*Exercise aim*
Reproduce everything from the first line of the saved entries down to the line containing "(x=140, y=874)", including that line.

Saved entries
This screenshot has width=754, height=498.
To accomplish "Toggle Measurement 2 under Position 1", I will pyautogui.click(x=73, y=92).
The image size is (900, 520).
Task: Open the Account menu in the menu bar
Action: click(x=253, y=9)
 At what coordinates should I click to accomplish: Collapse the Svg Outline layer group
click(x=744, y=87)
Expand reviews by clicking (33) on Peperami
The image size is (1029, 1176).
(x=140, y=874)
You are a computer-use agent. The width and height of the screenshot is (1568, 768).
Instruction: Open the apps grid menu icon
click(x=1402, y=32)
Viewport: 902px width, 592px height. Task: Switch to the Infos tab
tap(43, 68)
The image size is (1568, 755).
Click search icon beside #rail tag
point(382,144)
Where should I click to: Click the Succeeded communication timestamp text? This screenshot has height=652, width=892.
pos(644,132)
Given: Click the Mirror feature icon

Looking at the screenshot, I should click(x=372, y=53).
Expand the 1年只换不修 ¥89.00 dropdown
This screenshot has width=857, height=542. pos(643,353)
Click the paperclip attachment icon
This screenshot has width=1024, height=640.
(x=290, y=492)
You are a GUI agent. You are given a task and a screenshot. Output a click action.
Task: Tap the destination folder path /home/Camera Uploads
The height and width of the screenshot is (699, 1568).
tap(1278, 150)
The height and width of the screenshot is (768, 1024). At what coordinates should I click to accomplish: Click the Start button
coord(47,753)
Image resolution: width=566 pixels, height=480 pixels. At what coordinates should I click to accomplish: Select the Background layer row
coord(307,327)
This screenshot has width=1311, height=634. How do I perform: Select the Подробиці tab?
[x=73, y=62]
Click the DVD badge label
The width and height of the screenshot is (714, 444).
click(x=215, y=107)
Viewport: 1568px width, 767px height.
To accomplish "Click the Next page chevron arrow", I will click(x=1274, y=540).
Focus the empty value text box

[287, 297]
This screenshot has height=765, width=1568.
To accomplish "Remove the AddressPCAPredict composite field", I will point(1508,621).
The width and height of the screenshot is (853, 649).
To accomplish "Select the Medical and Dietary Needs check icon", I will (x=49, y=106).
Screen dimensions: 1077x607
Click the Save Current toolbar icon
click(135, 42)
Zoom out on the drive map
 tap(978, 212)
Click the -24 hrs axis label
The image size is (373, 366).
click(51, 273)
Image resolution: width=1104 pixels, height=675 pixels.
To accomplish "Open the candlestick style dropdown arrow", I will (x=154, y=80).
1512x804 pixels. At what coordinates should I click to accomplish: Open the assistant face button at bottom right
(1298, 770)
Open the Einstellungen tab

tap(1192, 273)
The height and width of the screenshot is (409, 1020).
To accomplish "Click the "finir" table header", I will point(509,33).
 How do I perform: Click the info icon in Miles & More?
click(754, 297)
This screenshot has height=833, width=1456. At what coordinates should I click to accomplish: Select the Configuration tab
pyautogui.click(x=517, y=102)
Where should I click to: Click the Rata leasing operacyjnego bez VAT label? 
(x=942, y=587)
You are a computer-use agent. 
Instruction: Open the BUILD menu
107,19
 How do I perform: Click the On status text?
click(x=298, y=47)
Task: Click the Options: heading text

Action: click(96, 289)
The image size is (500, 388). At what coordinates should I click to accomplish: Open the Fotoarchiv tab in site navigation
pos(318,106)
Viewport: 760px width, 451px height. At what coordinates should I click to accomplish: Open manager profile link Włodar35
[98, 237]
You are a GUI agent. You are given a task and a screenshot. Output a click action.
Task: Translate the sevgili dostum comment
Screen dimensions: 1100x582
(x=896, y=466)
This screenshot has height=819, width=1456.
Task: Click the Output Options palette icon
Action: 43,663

*Solution for this problem*
This screenshot has width=754, height=498.
To accomplish "Toggle Measurement 2 under Position 1", I will pyautogui.click(x=73, y=92).
The image size is (900, 520).
Task: Open the Account menu in the menu bar
Action: click(x=253, y=9)
 At what coordinates should I click to accomplish: Collapse the Svg Outline layer group
click(x=744, y=87)
Expand reviews by clicking (33) on Peperami
The image size is (1029, 1176).
(x=140, y=874)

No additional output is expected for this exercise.